Within FDA, the negotiating process was a collective effort. A steering committee, with representatives of all FDA components with any stake in the outcome, was the vehicle for preparing FDA positions and negotiating strategies. We felt it was important that such an undertaking be approached from a basis of total inclusion, and that it was necessary to expend whatever resources were necessary to accomplish that objective.


There is no escaping the fact that negotiating and implementing this MRA does have significant resource implications for FDA. While a long-range objective of the MRA is to leverage FDA resources through cooperation with our counterparts in Europe, we must acknowledge that there are costs not only on the "front-end" but also throughout the life of the MRA. We have absorbed, and will continue to absorb, these costs using our currently available resources. The constraints of those resources may dictate that the equivalence process will not be done sufficiently rapidly to meet the expectations of the European Commission or of the Transatlantic industry. We will, however, pursue the process to its completion.

In addition, FDA made clear to the EC our concerns about the adequacy of our resources to conduct equivalence assessment determinations for all EC Member States, and committed to implementing the MRA on a resources-available basis. (Article 7)


To summarize, we believe that entering into this MRA will, in the long run, facilitate FDA's mission to ensure safe and effective drugs in the U.S. marketplace.

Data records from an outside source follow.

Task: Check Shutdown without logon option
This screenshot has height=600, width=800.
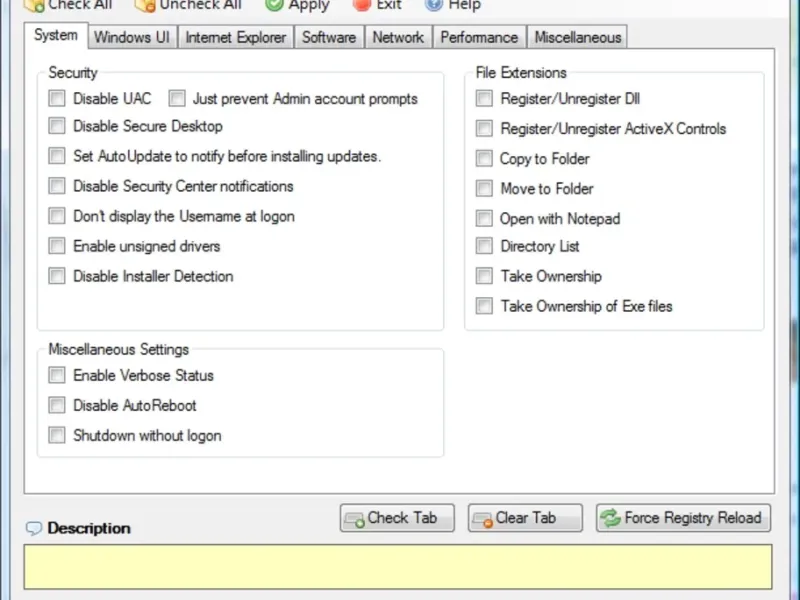Action: (x=57, y=435)
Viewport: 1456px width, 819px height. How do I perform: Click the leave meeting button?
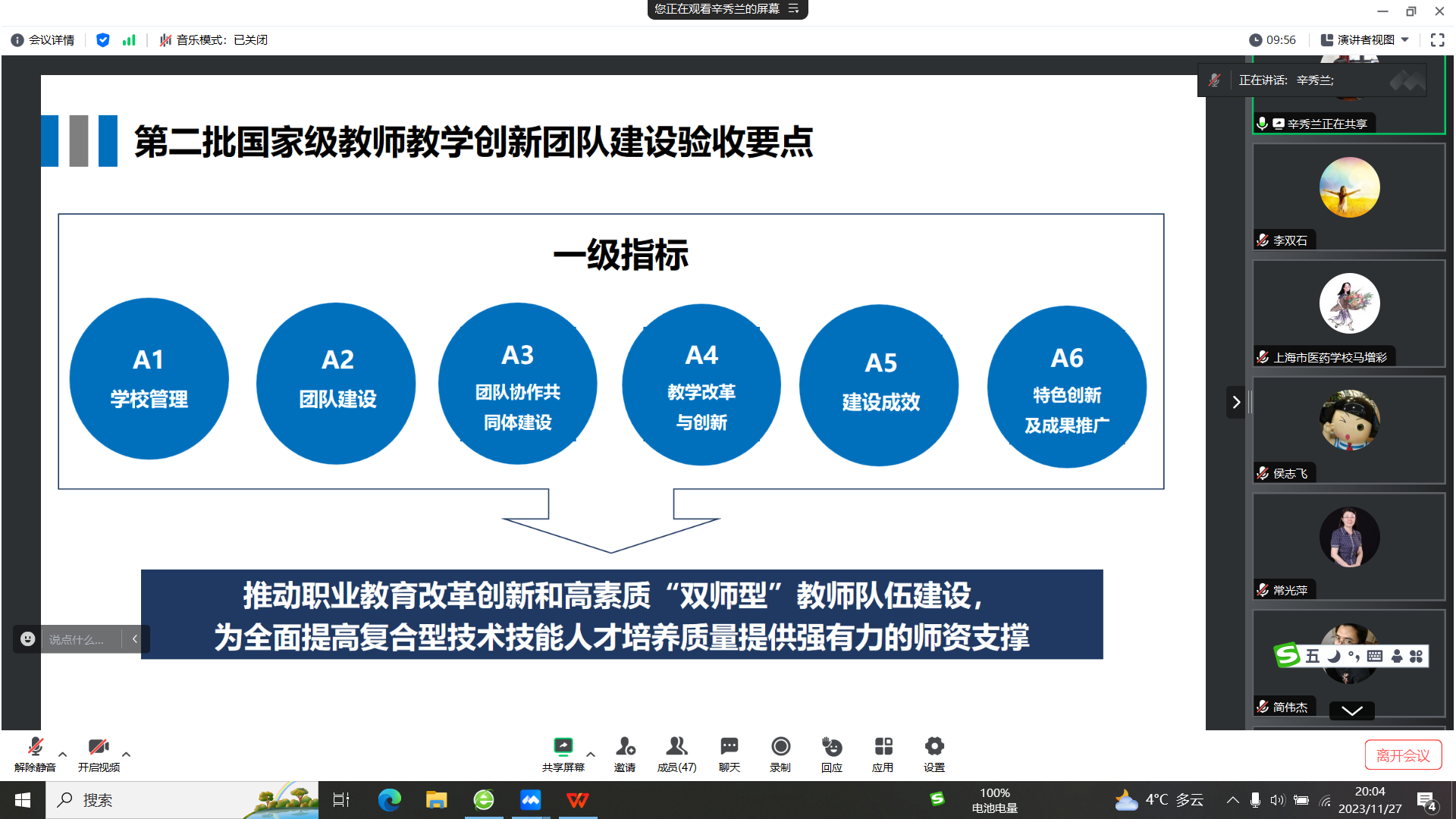coord(1402,755)
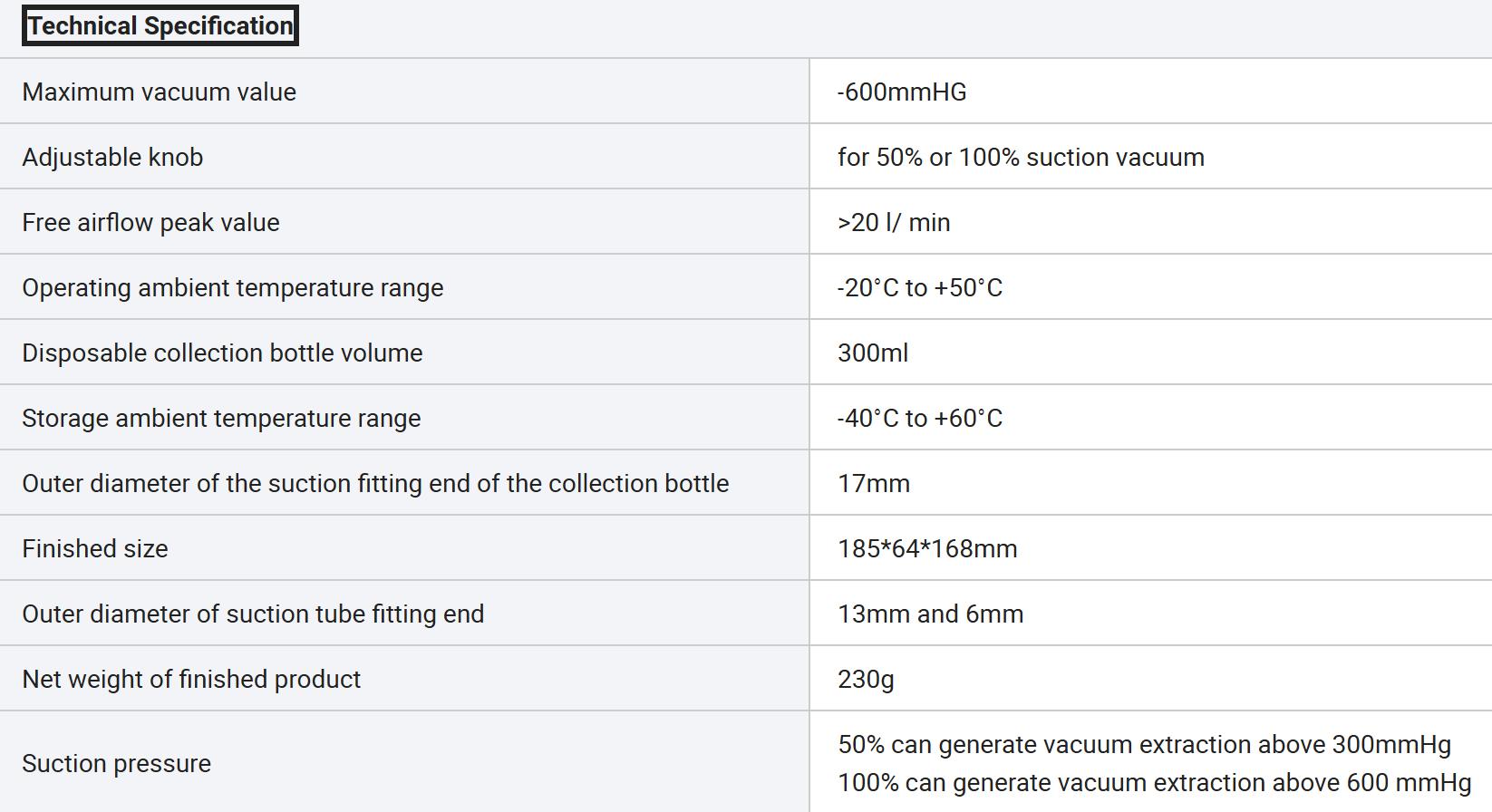This screenshot has width=1492, height=812.
Task: Click the 230g weight value
Action: 866,679
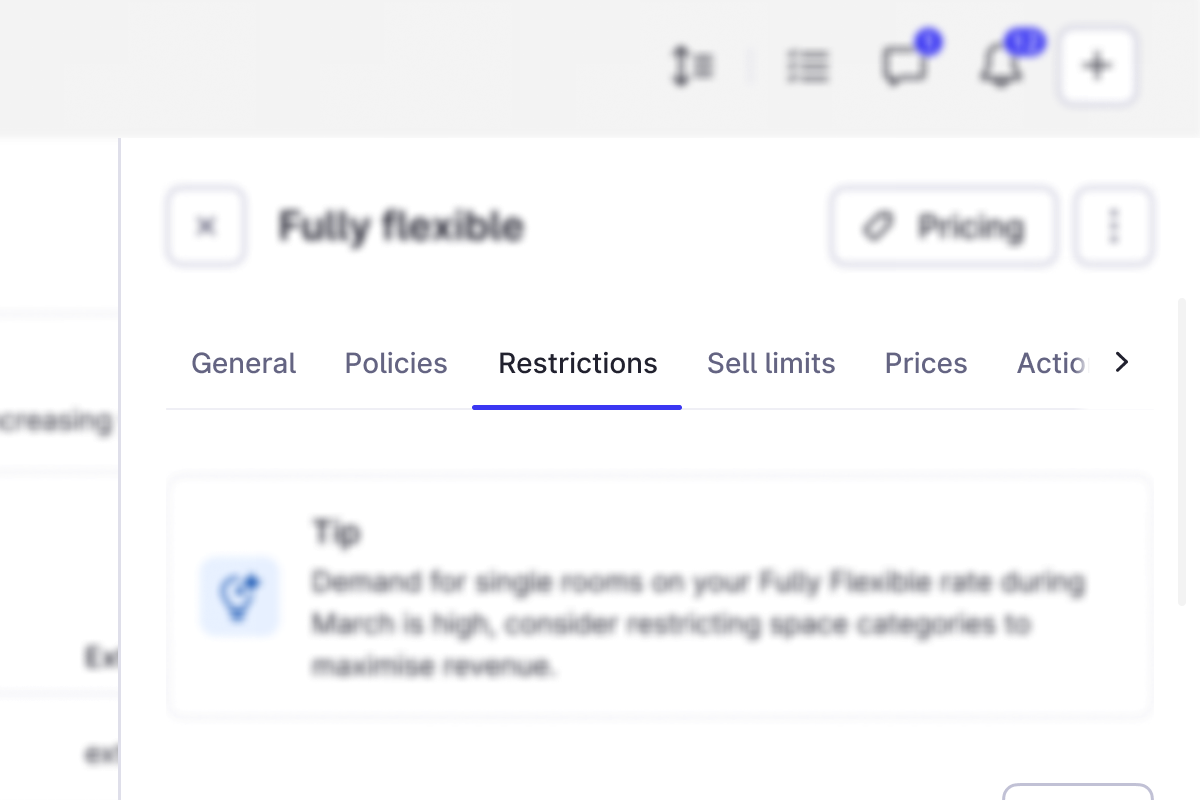Close the Fully flexible panel
This screenshot has height=800, width=1200.
tap(206, 226)
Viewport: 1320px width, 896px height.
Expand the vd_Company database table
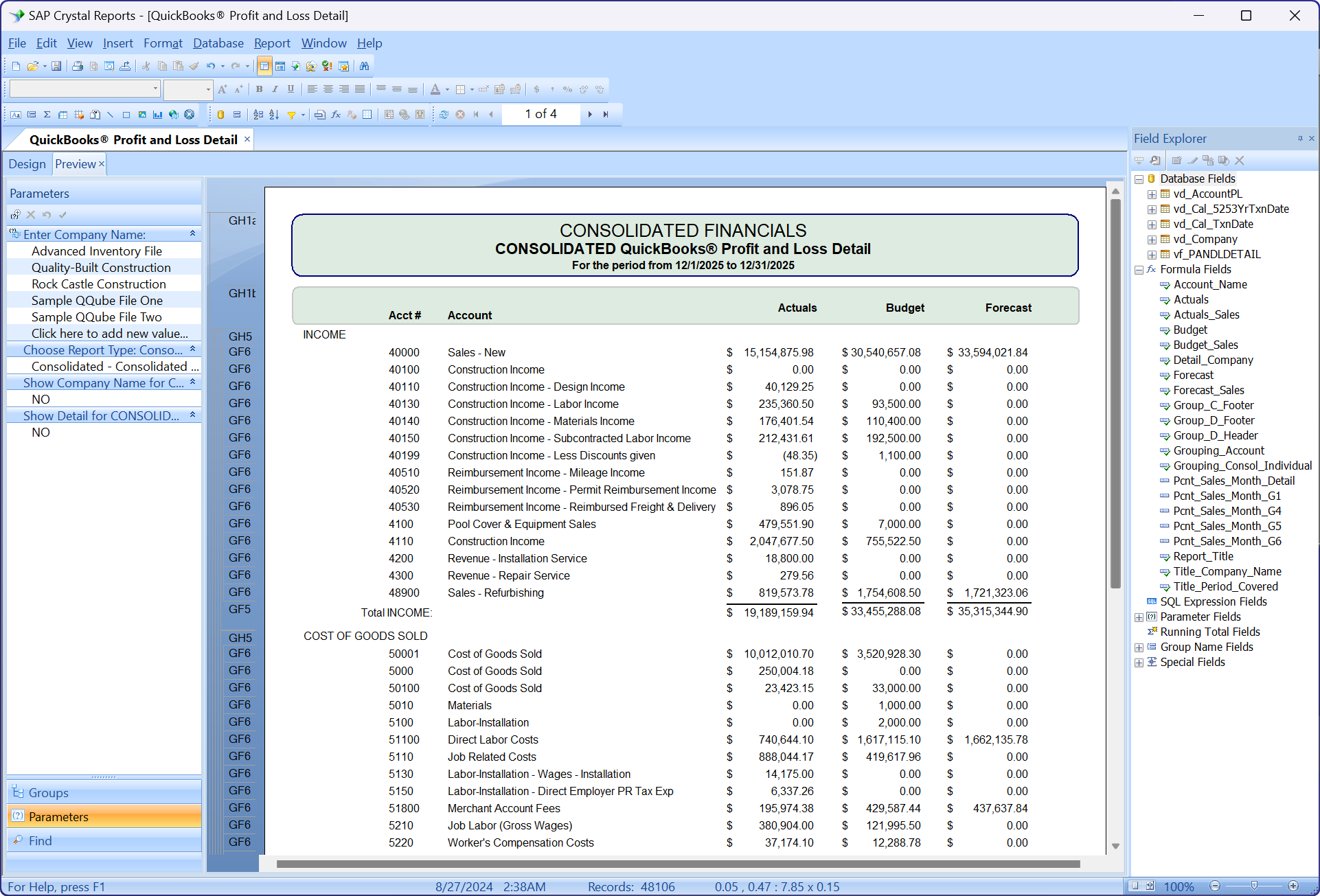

The MRA provides a unique opportunity to take a close look at European regulatory systems, to determine which are equivalent to FDA's, and, once equivalence has been determined, to normally endorse the results of foreign GMP inspections. Inspections by equivalent authorities would provide additional assurance that imported pharmaceutical products are manufactured in compliance with GMPs.

Given the intertwined nature of the pharmaceutical industry in the U.S. and Europe, cooperation with our European counterparts will enhance our ability to protect the public health and is fully consistent with FDA's mission, particularly as recently expanded and articulated in FDAMA. FDA is committed to implementing the mandates of the FDAMA in relation to this MRA. We recognize concerns regarding the availability of resources to fully implement the agreement, and I want to assure you that we will continue to be sensitive to this in our implementation planning. I hope you now understand the steps that FDA has taken to ensure our ability to make independent decisions in the interest of public health at all stages of this process. We are committed to maintain our vigilance throughout the life of this Agreement, to ensure that we continue to have this independence and full control of our sector of the Agreement at all times.